[EXERCISE AIM] Please copy everything in the records from the line containing "left [519, 302]" down to the line containing "first (629, 619)", replacing "spreadsheet" with "worksheet" and keeping everything else unchanged.

[Stored data]
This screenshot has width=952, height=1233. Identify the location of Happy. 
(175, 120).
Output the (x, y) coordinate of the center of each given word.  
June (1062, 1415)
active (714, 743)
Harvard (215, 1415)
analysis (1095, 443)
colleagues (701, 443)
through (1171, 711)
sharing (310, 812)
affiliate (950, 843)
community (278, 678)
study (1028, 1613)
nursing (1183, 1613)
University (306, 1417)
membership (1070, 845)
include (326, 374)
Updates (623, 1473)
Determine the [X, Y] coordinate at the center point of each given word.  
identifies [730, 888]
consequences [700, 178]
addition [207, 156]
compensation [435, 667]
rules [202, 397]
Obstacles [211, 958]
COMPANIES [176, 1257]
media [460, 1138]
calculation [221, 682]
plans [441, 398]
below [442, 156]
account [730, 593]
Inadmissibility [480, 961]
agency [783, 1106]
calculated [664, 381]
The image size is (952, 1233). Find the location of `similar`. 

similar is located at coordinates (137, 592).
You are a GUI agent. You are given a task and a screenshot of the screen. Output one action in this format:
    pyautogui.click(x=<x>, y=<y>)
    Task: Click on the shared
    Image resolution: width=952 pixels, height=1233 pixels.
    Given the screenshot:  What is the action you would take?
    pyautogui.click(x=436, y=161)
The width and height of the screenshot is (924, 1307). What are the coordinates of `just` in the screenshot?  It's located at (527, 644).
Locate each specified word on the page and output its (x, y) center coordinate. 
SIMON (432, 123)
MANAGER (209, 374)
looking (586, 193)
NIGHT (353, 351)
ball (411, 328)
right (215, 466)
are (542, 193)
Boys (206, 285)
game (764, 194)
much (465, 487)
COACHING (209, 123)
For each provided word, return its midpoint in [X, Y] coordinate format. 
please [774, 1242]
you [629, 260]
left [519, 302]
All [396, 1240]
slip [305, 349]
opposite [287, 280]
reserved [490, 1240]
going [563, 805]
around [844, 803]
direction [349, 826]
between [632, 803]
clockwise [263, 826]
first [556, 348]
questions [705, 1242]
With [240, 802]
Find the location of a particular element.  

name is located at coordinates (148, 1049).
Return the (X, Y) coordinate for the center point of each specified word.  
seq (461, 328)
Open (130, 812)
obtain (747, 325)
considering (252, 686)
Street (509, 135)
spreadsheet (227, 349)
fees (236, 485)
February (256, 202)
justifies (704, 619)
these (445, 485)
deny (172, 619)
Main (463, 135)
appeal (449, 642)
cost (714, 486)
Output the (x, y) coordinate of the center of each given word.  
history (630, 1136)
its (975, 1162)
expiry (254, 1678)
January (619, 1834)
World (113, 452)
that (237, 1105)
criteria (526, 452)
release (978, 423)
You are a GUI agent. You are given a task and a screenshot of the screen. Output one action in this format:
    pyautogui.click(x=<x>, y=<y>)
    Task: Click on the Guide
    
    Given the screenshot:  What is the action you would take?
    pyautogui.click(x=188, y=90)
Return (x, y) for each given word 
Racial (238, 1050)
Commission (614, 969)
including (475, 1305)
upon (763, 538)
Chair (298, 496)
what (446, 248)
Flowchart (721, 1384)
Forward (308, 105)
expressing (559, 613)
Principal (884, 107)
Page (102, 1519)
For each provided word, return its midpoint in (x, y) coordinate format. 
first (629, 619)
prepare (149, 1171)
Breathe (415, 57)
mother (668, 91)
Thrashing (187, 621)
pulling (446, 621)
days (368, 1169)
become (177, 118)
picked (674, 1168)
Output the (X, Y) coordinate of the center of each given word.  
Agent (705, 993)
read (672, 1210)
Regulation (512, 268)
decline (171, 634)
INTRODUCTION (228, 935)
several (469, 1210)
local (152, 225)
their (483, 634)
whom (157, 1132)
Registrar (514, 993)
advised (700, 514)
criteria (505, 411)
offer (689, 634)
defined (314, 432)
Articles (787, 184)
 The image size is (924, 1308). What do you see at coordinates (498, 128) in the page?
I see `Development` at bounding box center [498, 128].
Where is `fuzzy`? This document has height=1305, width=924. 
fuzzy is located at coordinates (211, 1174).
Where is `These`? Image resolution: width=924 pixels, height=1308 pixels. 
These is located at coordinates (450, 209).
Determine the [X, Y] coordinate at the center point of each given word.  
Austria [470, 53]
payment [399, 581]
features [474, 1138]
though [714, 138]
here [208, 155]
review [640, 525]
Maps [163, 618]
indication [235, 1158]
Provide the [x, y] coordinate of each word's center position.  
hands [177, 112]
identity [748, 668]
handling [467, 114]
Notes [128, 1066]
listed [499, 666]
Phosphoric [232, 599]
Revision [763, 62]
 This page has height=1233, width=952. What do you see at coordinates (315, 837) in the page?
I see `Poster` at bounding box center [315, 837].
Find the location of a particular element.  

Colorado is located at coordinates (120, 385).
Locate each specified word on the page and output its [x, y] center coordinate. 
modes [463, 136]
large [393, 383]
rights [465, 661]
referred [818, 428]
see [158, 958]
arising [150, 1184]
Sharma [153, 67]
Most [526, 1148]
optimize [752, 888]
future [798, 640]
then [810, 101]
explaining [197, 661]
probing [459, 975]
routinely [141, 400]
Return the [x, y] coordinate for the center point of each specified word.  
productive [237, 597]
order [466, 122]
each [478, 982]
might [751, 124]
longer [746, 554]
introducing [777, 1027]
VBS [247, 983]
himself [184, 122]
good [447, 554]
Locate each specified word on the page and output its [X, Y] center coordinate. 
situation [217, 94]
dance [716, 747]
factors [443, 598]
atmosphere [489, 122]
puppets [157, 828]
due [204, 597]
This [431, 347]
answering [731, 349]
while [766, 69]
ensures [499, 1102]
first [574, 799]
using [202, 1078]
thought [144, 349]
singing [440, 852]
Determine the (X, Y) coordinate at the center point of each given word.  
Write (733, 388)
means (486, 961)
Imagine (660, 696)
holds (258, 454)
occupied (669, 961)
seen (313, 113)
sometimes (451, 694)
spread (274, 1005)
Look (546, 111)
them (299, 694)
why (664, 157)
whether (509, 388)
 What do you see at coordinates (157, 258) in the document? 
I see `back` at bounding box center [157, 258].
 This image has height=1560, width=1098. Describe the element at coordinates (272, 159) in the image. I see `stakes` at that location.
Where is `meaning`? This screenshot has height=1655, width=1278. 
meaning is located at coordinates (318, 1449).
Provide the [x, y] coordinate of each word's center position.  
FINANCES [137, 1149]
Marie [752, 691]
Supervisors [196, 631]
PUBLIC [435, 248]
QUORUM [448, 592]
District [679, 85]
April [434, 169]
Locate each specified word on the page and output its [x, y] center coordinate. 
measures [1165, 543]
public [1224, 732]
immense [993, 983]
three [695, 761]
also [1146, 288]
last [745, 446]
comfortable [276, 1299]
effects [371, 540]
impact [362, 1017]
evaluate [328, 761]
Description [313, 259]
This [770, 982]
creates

[FULL ANSWER]
left [519, 302]
All [396, 1240]
slip [305, 349]
opposite [287, 280]
reserved [490, 1240]
going [563, 805]
around [844, 803]
direction [349, 826]
between [632, 803]
clockwise [263, 826]
first [556, 348]
questions [705, 1242]
With [240, 802]
Find the location of a particular element.  

name is located at coordinates (148, 1049).
Return the (X, Y) coordinate for the center point of each specified word.  
seq (461, 328)
Open (130, 812)
obtain (747, 325)
considering (252, 686)
Street (509, 135)
worksheet (227, 349)
fees (236, 485)
February (256, 202)
justifies (704, 619)
these (445, 485)
deny (172, 619)
Main (463, 135)
appeal (449, 642)
cost (714, 486)
Output the (x, y) coordinate of the center of each given word.  
history (630, 1136)
its (975, 1162)
expiry (254, 1678)
January (619, 1834)
World (113, 452)
that (237, 1105)
criteria (526, 452)
release (978, 423)
You are a GUI agent. You are given a task and a screenshot of the screen. Output one action in this format:
    pyautogui.click(x=<x>, y=<y>)
    Task: Click on the Guide
    
    Given the screenshot:  What is the action you would take?
    pyautogui.click(x=188, y=90)
Return (x, y) for each given word 
Racial (238, 1050)
Commission (614, 969)
including (475, 1305)
upon (763, 538)
Chair (298, 496)
what (446, 248)
Flowchart (721, 1384)
Forward (308, 105)
expressing (559, 613)
Principal (884, 107)
Page (102, 1519)
For each provided word, return its midpoint in (x, y) coordinate format. 
first (629, 619)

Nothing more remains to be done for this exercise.